There is still so much we don’t know about the possible long-term effects of neonatal exposure to synthetic oxytocin. Some researchers believe that prolonged neonatal exposure to Pitocin, particularly when combined with fetal distress, can have devastating consequences for an infant’s oxytocin system. This is particularly troubling considering that our oxytocin systems are crucial to the formation of loving bonds, social interaction, and stress reduction. (I’m personally convinced that the Pitocin I was administered (probably out of hospital routine) following my oldest daughter’s birth interfered with our bonding process.)
This is one topic I could babble endlessly about, but I’ll stop there.

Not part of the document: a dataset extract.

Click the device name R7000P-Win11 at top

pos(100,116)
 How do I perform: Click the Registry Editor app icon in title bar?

For more information about the benefits of avoiding Pitocin and induction, see the following:
- Little known facts about Pitocin and induction
- Five Ways Pitocin is Different than Oxytocin
- Induction and Meconium Aspiration Syndrome
- Pitocin on the brain
- Post induced by Pushed
- Pitocin’s Untold Impact
- Saying “No” to Induction, by Judith A. Lothian, PhD, RN
- Pitocin’s Side Effects (from Drugs.com)
- Health officials urge women not to deliver babies early for convenience, by Bobby Caina Calvan
- Induction by request (from the March of Dimes)

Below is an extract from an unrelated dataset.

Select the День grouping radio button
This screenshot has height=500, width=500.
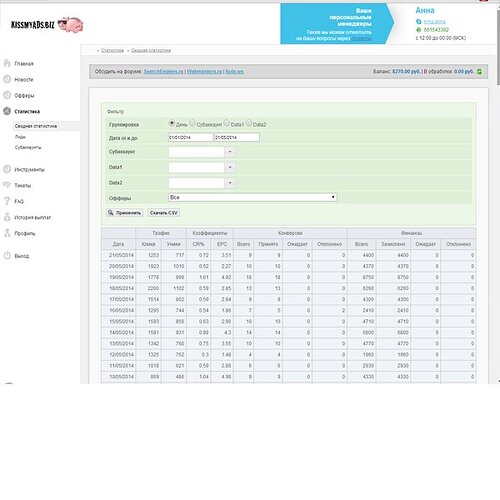(x=172, y=123)
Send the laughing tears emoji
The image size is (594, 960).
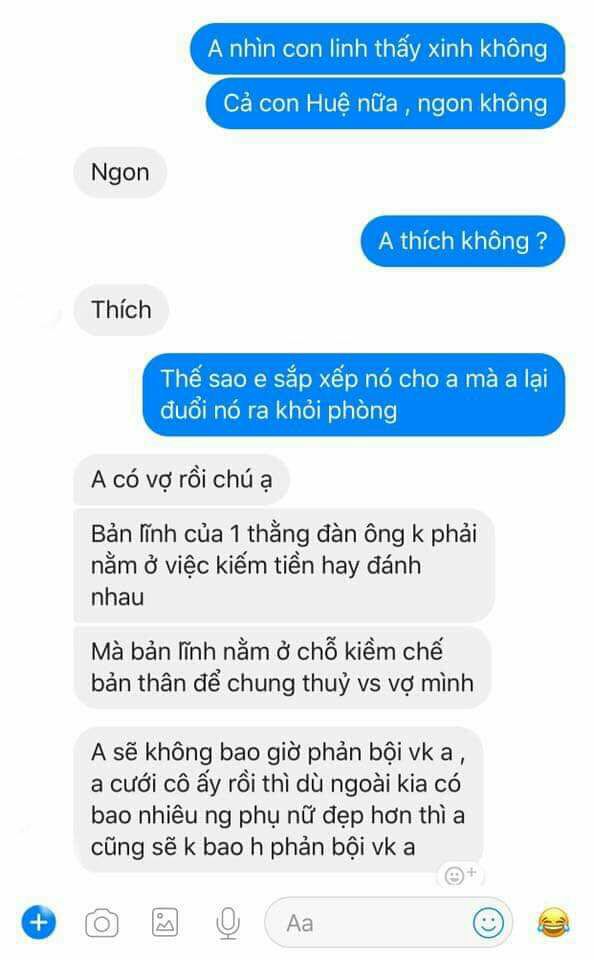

6. Some more scattered tips…
- Turn the lights off (or keep the lighting as low as possible) while you’re in labor. Darkness facilitates the release of melatonin which can facilitate the labor process. See: Melatonin’s role in labor progress.

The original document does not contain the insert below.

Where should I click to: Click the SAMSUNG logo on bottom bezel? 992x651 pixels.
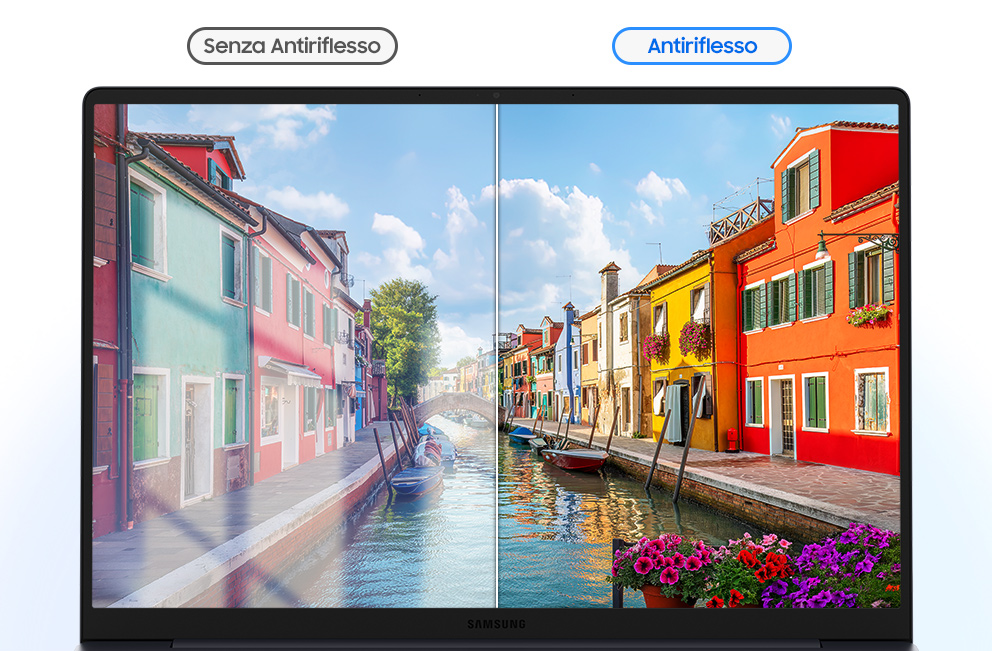[495, 625]
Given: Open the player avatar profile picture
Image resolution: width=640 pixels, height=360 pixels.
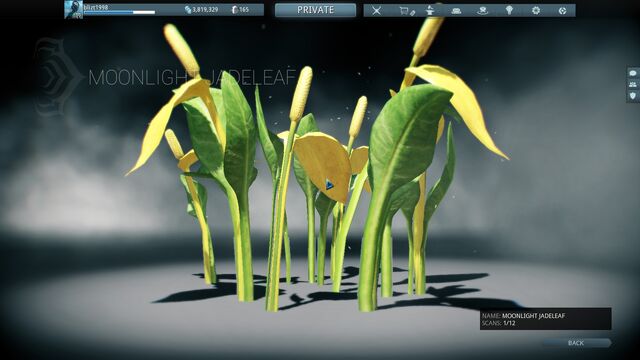Looking at the screenshot, I should click(x=73, y=9).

- Stay out of bed, upright, and mobile during as much of your labor as possible, and avoid going to the hospital too early. Also delay requesting an epidural for as long as you can (sometimes epidurals slow labor down). It’s a good idea to use gravity to increase labor progress for as long as you’re able to stay mobile. See: Going To Hospital Too Early Increases Risk of Having C-Section (from ABC News) and Tips for Maintaining Freedom of Movement (from Lamaze).
- Think twice (or three or four times) before consenting to a possibly unnecessary cesarean. Being born through an abdominal incision bypasses some really important processes that can have long-term negative health implications for your baby. See: Bugs and guts.
- If possible, let your epidural “wear-off” for the pushing stage so you can be in better control of what’s happening and more easily get your body into a more effective birthing posture. See: Birth in the standing position.
- Request to have your baby placed immediately on your chest (skin-to-skin), breastfeed soon after delivery, and delay your baby’s first bath as long as possible. All these things will maximize the oxytocin rush designed to occur at the time of birth and immediately following delivery. I’m totally convinced that smelling your freshly-born unwashed baby for an extended period of time will enhance the bonding process significantly. See: On loving baby slime.
Do you have any other helpful tips to share with moms having epidurals?